German industrial giant Siemens AG posted a 42 percent jump in net profit for the first quarter of fiscal year 2016 and raised its guidance for the full fiscal year.
Net profit for the three months ended Dec. 31 totaled €1.53 billion ($1.65 billion), compared with €1.1 billion during the corresponding period a year earlier. Favorable currency effects helped to boost profitability, particularly in the health care division, the company said Monday.
The latest results beat analysts’ expectations. Analysts had forecast a first-quarter net profit of €1.08 billion, according to a recent poll conducted by The Wall Street Journal.
The company said it now expects basic earnings per share in a range of €6 to €6.40, up from previous guidance of €5.90 to €6.20.
“All divisions are in the black and have contributed to this strong kickoff,” Chief Executive Joe Kaeser said Tuesday.
First-quarter revenue rose 8 percent to €18.89 billion. New orders increased 27 percent to €22.8 billion, boosted by an €8 billion power-generation contract in Egypt.
Profit was driven in part by the health-care division, whose profit margin rose to 16.5 percent, compared with 14.5 percent a year earlier, boosted by strong earnings at the diagnostic-imaging unit. Siemens last year made the health-care business a separate legal entity, a move that many analysts say signals an eventual spinoff or sale of the business.
Analysts largely welcomed the results. “The strong order momentum should provide some revenue visibility for 2017,” analysts at J.P. Morgan wrote in a note. “Our concern remains that other companies are far more aggressive on additional cost cuts that could support their relative earnings growth in 2017.”
The company released quarterly figures Monday evening, a day earlier than planned. At the same time, it announced plans to acquire U.S.-based simulation software supplier CD-adapco in a stock-purchase agreement valued at $970 million.
CD-adapco will be integrated into Siemens’s profitable Digital Factory division, which produces industrial software and factory-automation gear. Mr. Kaeser said Tuesday that the deal was part of Siemens’s strategy to expand its electrification, automation and digitalization capabilities.

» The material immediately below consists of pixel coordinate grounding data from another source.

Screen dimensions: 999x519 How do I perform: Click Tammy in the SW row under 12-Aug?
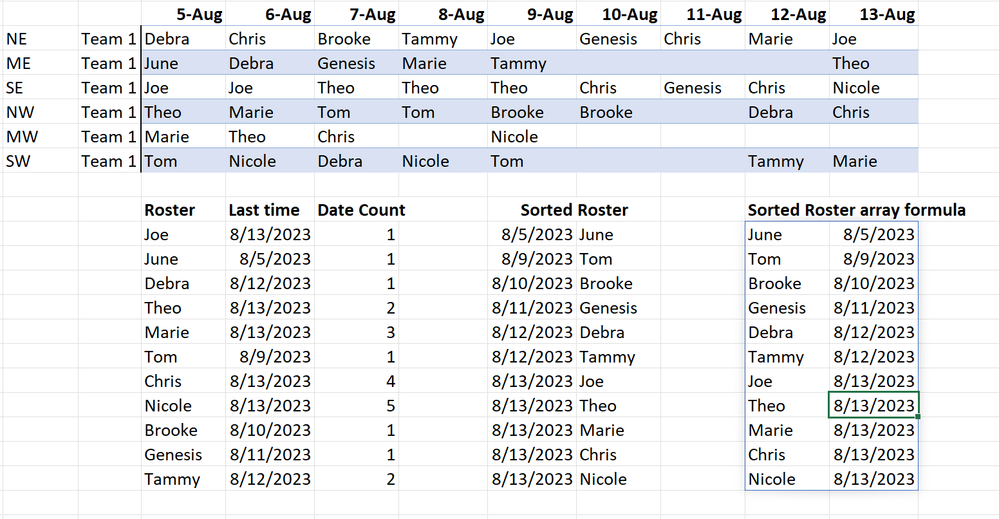coord(787,161)
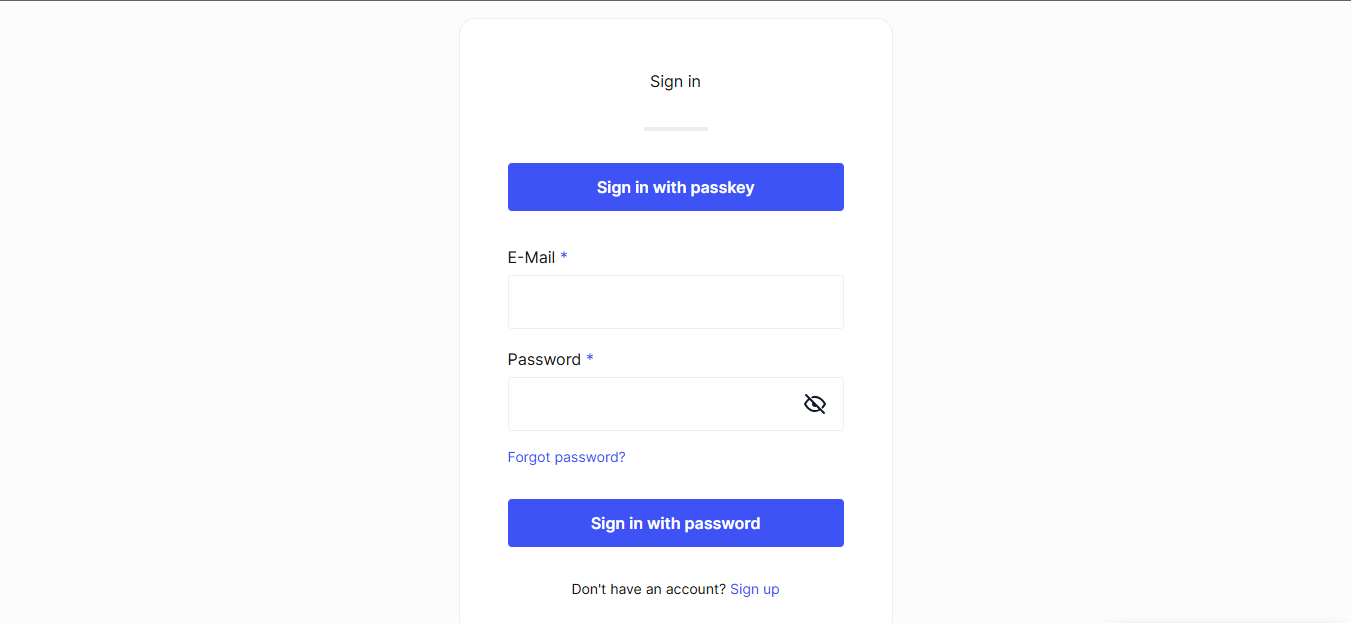Click the Password field label
Screen dimensions: 1351x623
[x=543, y=359]
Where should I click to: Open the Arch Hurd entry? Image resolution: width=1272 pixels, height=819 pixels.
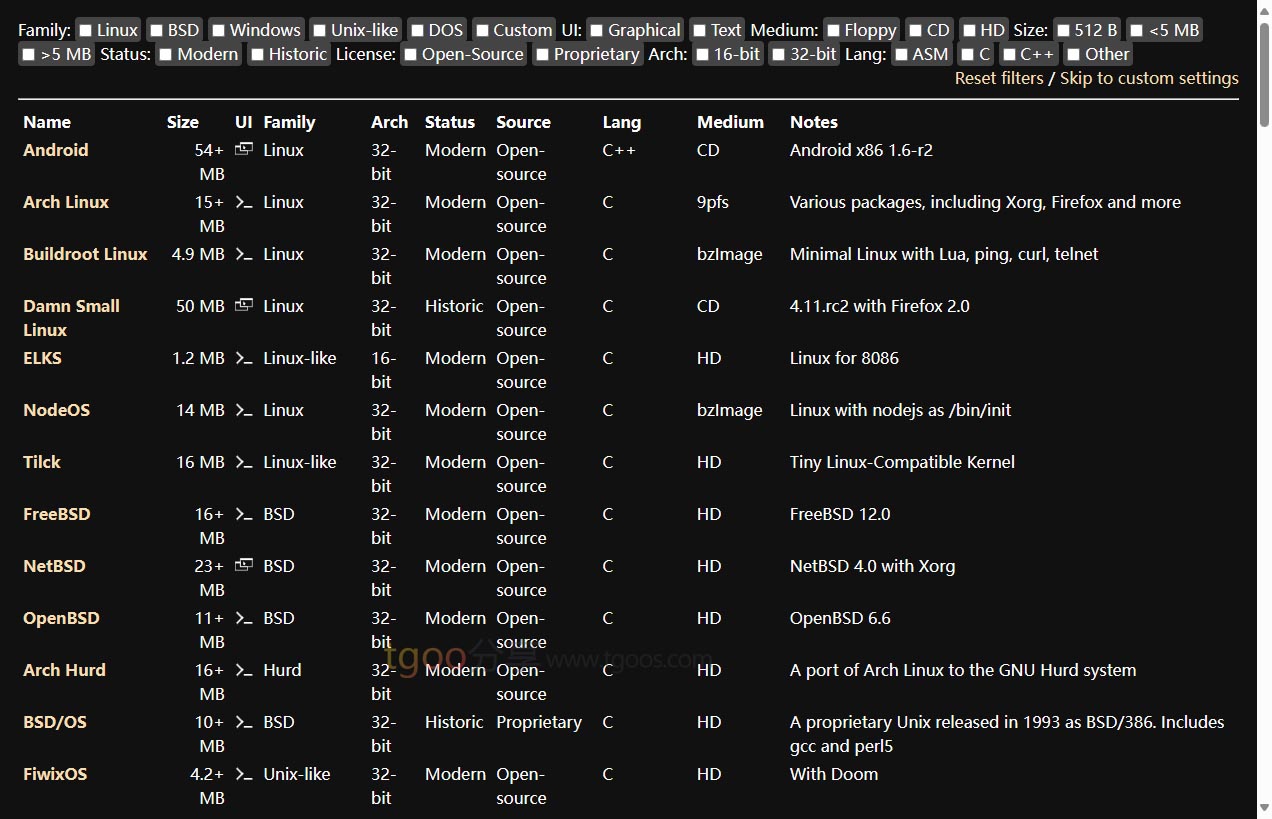click(64, 670)
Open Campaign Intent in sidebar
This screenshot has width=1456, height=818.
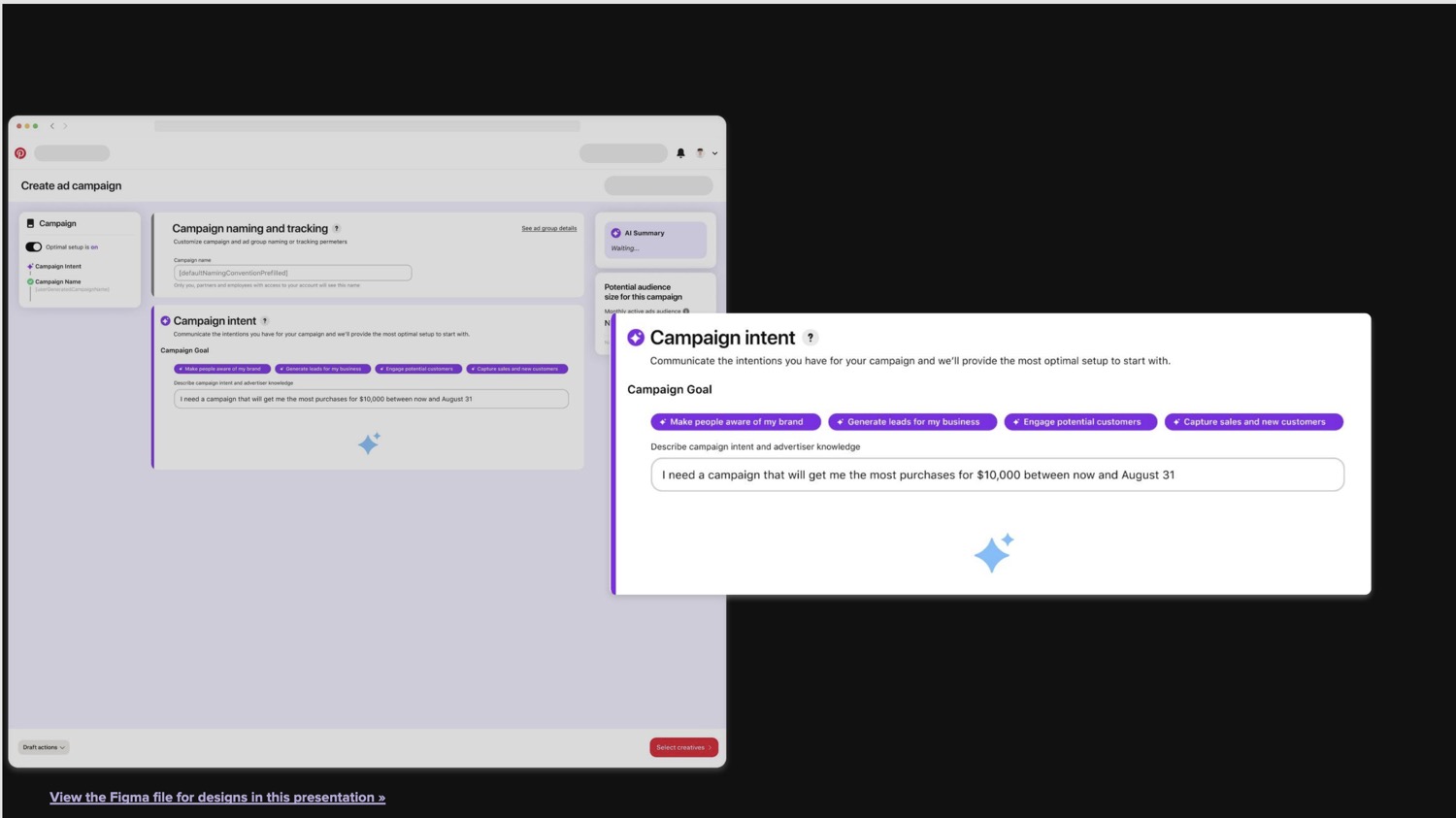click(x=58, y=267)
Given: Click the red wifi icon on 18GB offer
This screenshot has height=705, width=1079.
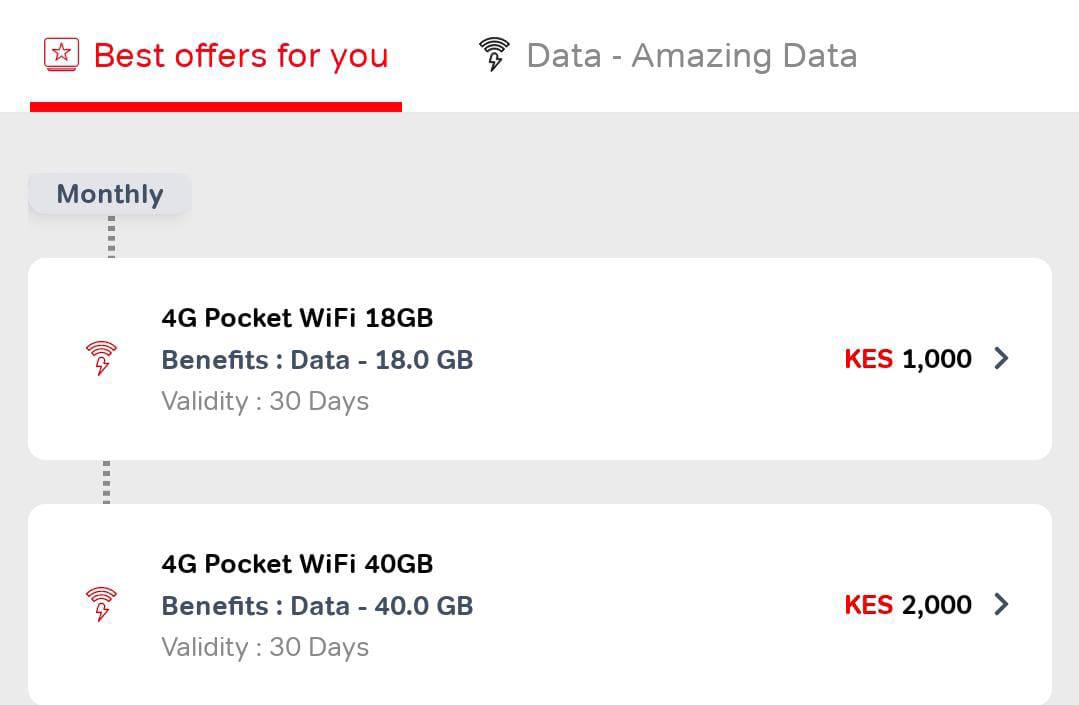Looking at the screenshot, I should point(101,358).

“CD-adapco further reinforces our leading role in industrial digitalization,” Mr. Kaeser said, referencing the German “Industrie 4.0” initiative, which seeks to match the Internet of Things with heavy industry.
Still, the Digital Factory unit has come under pressure in recent quarters because of its strong exposure to the slowing Chinese economy.
Digital Factory’s first-quarter profit margin fell to 16.9 percent from 18.8 percent a year earlier, partly because of “industrial deceleration” in China, Siemens said. However, Mr. Kaeser said that “strong orders from Europe” had helped compensate for lower Chinese demand.
The economic slowdown in China is one of a number of macroeconomic factors, including lower global oil prices, that have been holding back growth at Siemens.
The company’s Power and Gas division continued to be squeezed by weak oil and gas markets, with the profit margin dropping to 9.5 percent from 11.3 percent a year earlier.
However, Mr. Kaeser said that “strong orders from Europe” had helped compensate for lower Chinese demand.
“Power and Gas operates in a market environment that continues to be challenging and is marked by intense competition, as well as overcapacities and high price pressure,” Mr. Kaeser said.
Mr. Kaeser, who took over in summer 2013, moved to build up Siemens’s oil and gas operations, with a $7.6 billion acquisition of U.S. oil-equipment maker Dresser-Rand just as petroleum prices started to plunge in 2014. Costs related to the integration of Dresser-Rand also held back profitability at the division, Siemens said.
However, the quarterly order intake at the division was helped by the Egypt contract, the largest in Siemens’s history.
Last year, the company signed a deal to supply Egypt with three natural-gas-fired power plants and deliver as many as 12 wind farms to the country. But analysts and investors remain concerned over Siemens’s ability to execute the project amid political uncertainty in Egypt.
Mr. Kaeser’s remarks Tuesday came just ahead of the company’s annual shareholders meeting. Investors were expected to push Mr. Kaeser to show more operational profitability this year after two years of restructuring.